I like to call my music "statically dynamic." In some ways it's very static, but there's a dynamism within it. I like to have this kind of ambiguity of both, because that's also the duality of our human existence. We have body and mind, right? And we are never without this duality. We can go for a long time in this static mode, but at some point it just has to break through.

We began this conversation with a quote from somebody else about your music. I'd like to end with a quote of your own: "With music, I always feel like I'm touching something much larger than myself, like a big force or an energy field. And when you come closer, it pulls you in like gravity." To me, that sounds both amazingly inspirational and a bit frightening at the same time.

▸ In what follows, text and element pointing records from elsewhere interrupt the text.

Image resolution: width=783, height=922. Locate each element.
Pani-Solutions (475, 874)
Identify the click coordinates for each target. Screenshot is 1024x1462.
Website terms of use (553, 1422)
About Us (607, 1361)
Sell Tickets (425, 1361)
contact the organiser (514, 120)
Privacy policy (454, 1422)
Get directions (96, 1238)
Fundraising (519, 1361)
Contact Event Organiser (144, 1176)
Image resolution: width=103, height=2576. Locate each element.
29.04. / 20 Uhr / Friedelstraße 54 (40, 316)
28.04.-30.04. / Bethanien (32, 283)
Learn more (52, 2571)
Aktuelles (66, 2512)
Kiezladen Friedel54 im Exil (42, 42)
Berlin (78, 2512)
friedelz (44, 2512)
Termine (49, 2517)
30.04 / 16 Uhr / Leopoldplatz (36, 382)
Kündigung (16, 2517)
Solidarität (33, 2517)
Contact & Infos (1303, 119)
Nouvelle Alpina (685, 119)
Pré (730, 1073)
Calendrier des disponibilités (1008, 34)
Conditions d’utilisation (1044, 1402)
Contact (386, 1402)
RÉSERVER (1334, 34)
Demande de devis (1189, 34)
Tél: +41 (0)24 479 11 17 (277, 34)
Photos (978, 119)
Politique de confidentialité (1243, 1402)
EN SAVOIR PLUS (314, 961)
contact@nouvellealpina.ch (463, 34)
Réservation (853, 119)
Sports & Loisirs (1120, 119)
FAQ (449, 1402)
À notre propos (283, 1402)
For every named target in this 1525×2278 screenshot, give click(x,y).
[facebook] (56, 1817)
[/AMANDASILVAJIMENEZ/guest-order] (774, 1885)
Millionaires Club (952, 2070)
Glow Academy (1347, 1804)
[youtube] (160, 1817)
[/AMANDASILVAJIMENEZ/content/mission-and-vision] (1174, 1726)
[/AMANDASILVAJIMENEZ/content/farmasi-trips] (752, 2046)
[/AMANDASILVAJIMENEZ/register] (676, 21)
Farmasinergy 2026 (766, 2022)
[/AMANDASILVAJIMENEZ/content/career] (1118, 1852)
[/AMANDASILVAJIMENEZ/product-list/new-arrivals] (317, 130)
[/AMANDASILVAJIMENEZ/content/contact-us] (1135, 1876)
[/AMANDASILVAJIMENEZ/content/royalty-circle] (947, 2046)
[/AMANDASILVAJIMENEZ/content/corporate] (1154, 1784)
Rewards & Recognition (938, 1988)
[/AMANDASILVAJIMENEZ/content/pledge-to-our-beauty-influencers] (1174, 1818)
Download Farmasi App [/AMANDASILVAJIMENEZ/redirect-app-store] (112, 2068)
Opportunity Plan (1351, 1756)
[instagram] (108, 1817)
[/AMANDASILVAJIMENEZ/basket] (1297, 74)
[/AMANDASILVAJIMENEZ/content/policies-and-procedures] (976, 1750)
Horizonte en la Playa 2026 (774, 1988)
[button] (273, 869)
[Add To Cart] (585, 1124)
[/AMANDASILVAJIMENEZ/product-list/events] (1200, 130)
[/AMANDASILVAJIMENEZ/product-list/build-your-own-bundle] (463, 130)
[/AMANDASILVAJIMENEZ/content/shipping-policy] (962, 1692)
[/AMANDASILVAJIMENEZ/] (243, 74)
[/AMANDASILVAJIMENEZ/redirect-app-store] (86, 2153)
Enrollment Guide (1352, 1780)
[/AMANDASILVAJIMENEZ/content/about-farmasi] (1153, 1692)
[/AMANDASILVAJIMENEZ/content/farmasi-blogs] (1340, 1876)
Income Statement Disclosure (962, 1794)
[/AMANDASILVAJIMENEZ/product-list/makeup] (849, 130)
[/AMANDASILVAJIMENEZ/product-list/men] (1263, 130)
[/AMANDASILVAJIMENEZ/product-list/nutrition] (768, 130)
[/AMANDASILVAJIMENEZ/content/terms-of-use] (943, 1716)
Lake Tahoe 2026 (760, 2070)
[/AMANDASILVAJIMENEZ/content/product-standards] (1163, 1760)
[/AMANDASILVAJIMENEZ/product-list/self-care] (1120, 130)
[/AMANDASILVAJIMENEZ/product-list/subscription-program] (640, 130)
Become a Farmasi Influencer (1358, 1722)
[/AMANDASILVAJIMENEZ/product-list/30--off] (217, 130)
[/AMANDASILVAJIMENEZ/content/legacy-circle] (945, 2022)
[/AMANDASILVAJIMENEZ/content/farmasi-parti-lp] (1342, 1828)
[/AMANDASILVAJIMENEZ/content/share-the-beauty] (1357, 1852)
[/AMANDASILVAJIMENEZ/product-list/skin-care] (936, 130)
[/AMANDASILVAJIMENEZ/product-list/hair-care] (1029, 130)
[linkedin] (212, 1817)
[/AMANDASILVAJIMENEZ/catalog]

[Laughs] It is both. Frightful, because it's the unknown and unreliable nature of that force. That's what creativity is within ourselves — we have this immense power to create something out of nothing, and when we experience it in its most acute state, it's like the universe is expanding within us. But in fact, you are only a participant in that huge force. It's the same as our relationship to the entire universe; it's huge and we are so small. That creative power or force, it's nothing individual. It's not something we can attribute to ourselves and say, "I am a creator." No, we are not the creators. We are merely participants in that bigger thing that is happening, and you can see that it comes and goes in waves, and has its own logic in how certain pieces of music or certain pieces of art are appearing at certain times as they are needed by us. Right now I'm composing an opera, which is a huge endeavor — but two years ago, before even starting to compose it, I already heard it all in my mind, in my dreams. So it seems like it already exists somewhere, and now I just have to make it happen.